Encyclopedia of Trotskyism On-Line: Revolutionary History

Letters

Due to extensive correspondence on the Ukrainian question, some other letters have been held over.

Anti-communist?

Dear Comrades,

We are writing on behalf of the International Communist League to inform you that we did not function as public distributors of the recently published issue of Revolutionary History (Volume 3 no.1), nor did we advertise it, because of the cartoon on the front cover, and the Editor’s Note on page 28. We took only 250 copies of the issue, as this was sufficient for our own use.

First, we note that these two highly contentious items were not brought to the attention of the editorial board at any time.

More substantively, the cartoon is a grossly Stalinophobic sketch, which could have been published by anyone from the Cold Warriors of the Bevin/Attlee Labour Party rightwards through the Daily Mail to the intelligence agencies of British or American imperialism. It represents the viewpoint of those so-called ‘Marxists’ who refuse to see, let alone defend, the tremendous gain for the working class constituted by the defeat of Nazi Germany by the USSR on the Eastern Front, and the subsequent overturn of capitalism throughout most of Eastern Europe that that defeat enabled. It is also shockingly reminiscent of the anti-Semitic, anti-Bolshevik caricatures produced in the Civil War period. In a nutshell, it is of a raw anti-Communist stamp.

The Editor’s Note is also provocative. A unique contribution to the pages of the journal, it argues that the never denied and never repudiated anti-Semitic and anti-black racist views and the history of soliciting funds from the US State Department of Michel Varga should not be brought to readers’ attention on purely diplomatic grounds. In effect the editor’s position is abused, behind the back of the editorial board, in an attempt to protect the reputation of a figure whose “suspicious and highly dubious” political character has rightly been exposed.

========

*PARTS OF THE EXERCISE:*
a) According to the letter, how many copies of the Revolutionary History issue did the International Communist League take?
b) Reproduce word for word everything in the letter from "Anti-communist?" down to "at any time.".

*RAW DATA:*
========

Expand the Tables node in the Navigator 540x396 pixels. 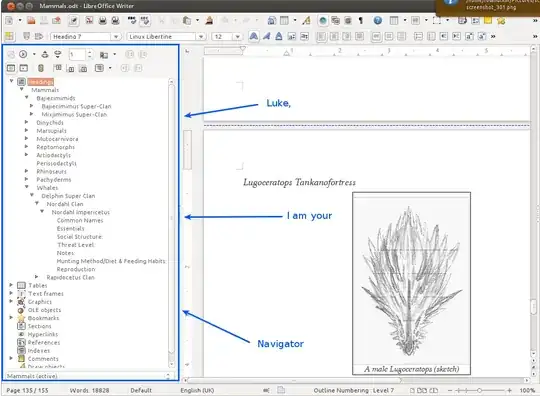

========

*WORKED ANSWERS:*
a) 250 copies

b)
Anti-communist?

Dear Comrades,

We are writing on behalf of the International Communist League to inform you that we did not function as public distributors of the recently published issue of Revolutionary History (Volume 3 no.1), nor did we advertise it, because of the cartoon on the front cover, and the Editor’s Note on page 28. We took only 250 copies of the issue, as this was sufficient for our own use.

First, we note that these two highly contentious items were not brought to the attention of the editorial board at any time.